# SET PROBLEM A:
Print the passage on 3σ-clipped averaging from "Our goal is" to "a bad bin.)", word for word.

# PROVIDED TEXT:
Our goal is to identify and cut out bad MJD bins by taking a 3σ-clipped average of each bin. For each bin, we calculate the 3σ-clipped average of any SN measurements falling within that bin and use that average as our flux for that bin. Because the ATLAS survey takes about 4 exposures every 2 days, we usually average together approximately 4 measurements per epoch. However, out of these 4 exposures, only measurements not cut in the previous methods are averaged in the 3σ-clipped average cut. (The exception to this statement would be the case that all 4 measurements are cut in previous methods; in this case, they are averaged anyway and flagged as a bad bin.)

# SET PROBLEM B:
Rewrite the entries from the line with "Given: Tap the № symbol in the title" through the end of the entries, substituting "heading" for "title" and leaving everything else unchanged.

# THE DATA:

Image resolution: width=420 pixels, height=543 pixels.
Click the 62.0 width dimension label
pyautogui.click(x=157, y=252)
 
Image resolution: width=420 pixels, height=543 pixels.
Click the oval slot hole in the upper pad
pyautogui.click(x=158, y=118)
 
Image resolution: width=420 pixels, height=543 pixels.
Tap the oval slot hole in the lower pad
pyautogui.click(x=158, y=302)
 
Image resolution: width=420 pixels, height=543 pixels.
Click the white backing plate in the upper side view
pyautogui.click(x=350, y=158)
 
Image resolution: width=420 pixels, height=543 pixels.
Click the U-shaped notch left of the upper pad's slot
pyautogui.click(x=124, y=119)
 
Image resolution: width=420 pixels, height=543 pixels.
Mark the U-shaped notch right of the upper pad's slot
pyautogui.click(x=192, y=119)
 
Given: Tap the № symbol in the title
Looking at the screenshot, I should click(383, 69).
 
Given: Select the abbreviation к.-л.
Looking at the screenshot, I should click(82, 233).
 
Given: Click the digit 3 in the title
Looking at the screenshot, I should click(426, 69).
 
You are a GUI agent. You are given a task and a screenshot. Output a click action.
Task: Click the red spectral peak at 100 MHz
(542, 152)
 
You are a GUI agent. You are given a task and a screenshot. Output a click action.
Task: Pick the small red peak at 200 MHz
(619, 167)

# WRITTEN RESPONSE A:
Our goal is to identify and cut out bad MJD bins by taking a 3σ-clipped average of each bin. For each bin, we calculate the 3σ-clipped average of any SN measurements falling within that bin and use that average as our flux for that bin. Because the ATLAS survey takes about 4 exposures every 2 days, we usually average together approximately 4 measurements per epoch. However, out of these 4 exposures, only measurements not cut in the previous methods are averaged in the 3σ-clipped average cut. (The exception to this statement would be the case that all 4 measurements are cut in previous methods; in this case, they are averaged anyway and flagged as a bad bin.)

# WRITTEN RESPONSE B:
Given: Tap the № symbol in the heading
Looking at the screenshot, I should click(383, 69).
 
Given: Select the abbreviation к.-л.
Looking at the screenshot, I should click(82, 233).
 
Given: Click the digit 3 in the heading
Looking at the screenshot, I should click(426, 69).
 
You are a GUI agent. You are given a task and a screenshot. Output a click action.
Task: Click the red spectral peak at 100 MHz
(542, 152)
 
You are a GUI agent. You are given a task and a screenshot. Output a click action.
Task: Pick the small red peak at 200 MHz
(619, 167)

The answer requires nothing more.